Category:  Tech Watch
Wednesday, March 19th, 2014 at 6:09 AM
Tech Watch: The New News Feed by David Hunter, Epic Web Studios

Over a year ago Facebook introduced their new News Feed to the world – and a year later we are seeing a re-introduction to the design. After hearing negative feedback from users who had a sampling of the 2013 News Feed revamp, Facebook changed direction from flashy to functionality for its 2014 redesign.

According to Facebook, "People who tested [the 2013 redesign] told us that they liked the bigger photos and images, but found it more difficult to navigate Facebook overall. The updated design has the best of both worlds: it keeps the layout and navigation people liked, but offers bigger images and photos, as well as a new font."

When the News Feed was first revealed in 2006, it lacked visual appeal and focused mostly on text – highlighting what was happening in user’s social circles. In 2009 it was adapted once more by adding filters to select the type of news users want to see, real-time updates via the stream, highlights to see updates from friends users interact with on a regular basis and placing the publisher to the top of the News Feed to make updates. As the News Feed evolved, Facebook began to concentrate more on the visual elements and changed their layout to make room for larger images and videos. By 2013, the News Feed developed into a hub of information from friends and pages with stimulating visuals, easy navigation and functionality.

While the ‘new new News Feed’ has not been rolled out to everyone yet, we did manage to get a glimpse of it and to our surprise were very impressed with the changes.
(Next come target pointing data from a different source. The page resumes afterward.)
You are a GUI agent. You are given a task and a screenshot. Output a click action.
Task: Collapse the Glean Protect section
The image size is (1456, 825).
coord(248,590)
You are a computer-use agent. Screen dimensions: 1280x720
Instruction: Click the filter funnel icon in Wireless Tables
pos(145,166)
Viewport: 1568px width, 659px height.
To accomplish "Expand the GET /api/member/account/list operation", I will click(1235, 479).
Facebook has turned its current News Feed layout into a streamlined, sleek, and minimal design. Features of the redesigned News Feed include larger images and fonts, removing specialized feeds – ones that show you posts or photos from specific groups – and changing up the navigation by placing it on the left side (again). One important note for users to know is that stories (what your friends post) and ads will both be the same size in the News Feed.
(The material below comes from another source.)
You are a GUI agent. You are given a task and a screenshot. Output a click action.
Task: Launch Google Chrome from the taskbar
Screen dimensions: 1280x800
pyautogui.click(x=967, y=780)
In an interview with Mashable, a Facebook spokesperson said, “We want to be clear that this update does not affect ad specs, ads performance, or optimization. These changes are visual updates and do not affect how content is surfaced to people, nor do they change how stories are ranked in News Feed.”
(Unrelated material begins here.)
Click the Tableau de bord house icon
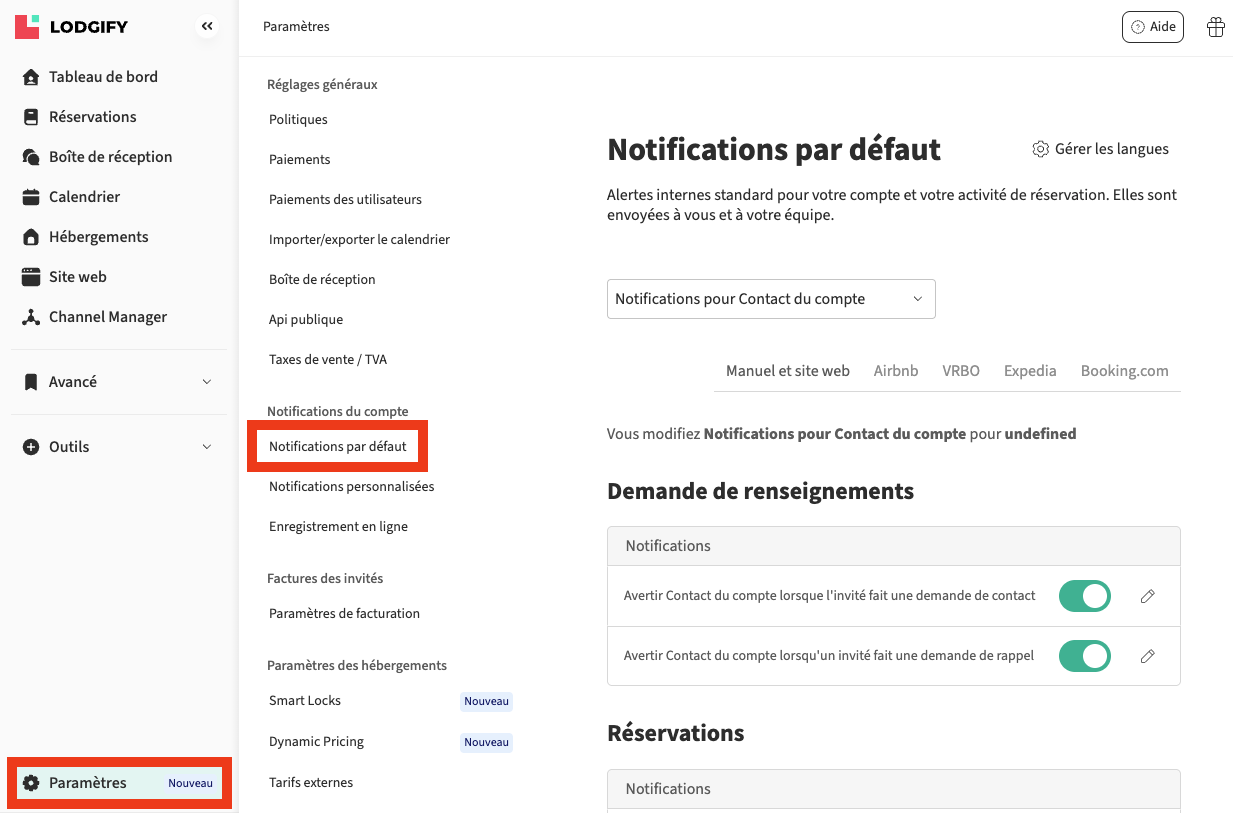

Larger images in the News Feed are a great idea if users are posting high-quality images. Most smartphones have the capability to produce 2048x2048 images (that’s a high-resolution image), but applications tend to reduce the quality. Instagram, for example, will take your original image of 2048x2048 and reduce it to a lower resolution of 612x612 to take up less space on their servers, create a uniform look within their own environment, and allow for faster load time to better their users’ experience before posting it onto their application.

Now, take that 612x612 image and share it on Facebook – you lose the quality. Therefore, we will see large images that are blurry or pixilated when users utilize external apps on Facebook.

A few days after their announcement of a News Feed redesign, Facebook for Business publicized that they too will begin “rolling out a streamlined look for Pages.” Business pages will now look and feel more like a user’s personal profile. The right-side column will display the Page’s posts while the left-sided column will show the business’ information such as a map, phone number, hours of operation, website URL, and photos/videos.

However, some of the greatest features now available on the Facebook Business Pages aren’t visible to the everyday user – but administrators to these Pages are seeing big changes. Not only have they cleaned up the admin interface, but they also made improvements to accessing tools, such as Pages to Watch. This tool allows administrators to compare the performance of their page to those of similar businesses.

Although it took a year for Facebook to consider the feedback that they received from users during the first new News Feed, it was well worth the wait. The down side is our News Feeds will be full of people who do not adapt to change well making statuses about how much they dislike the updates. Can’t win them all, right?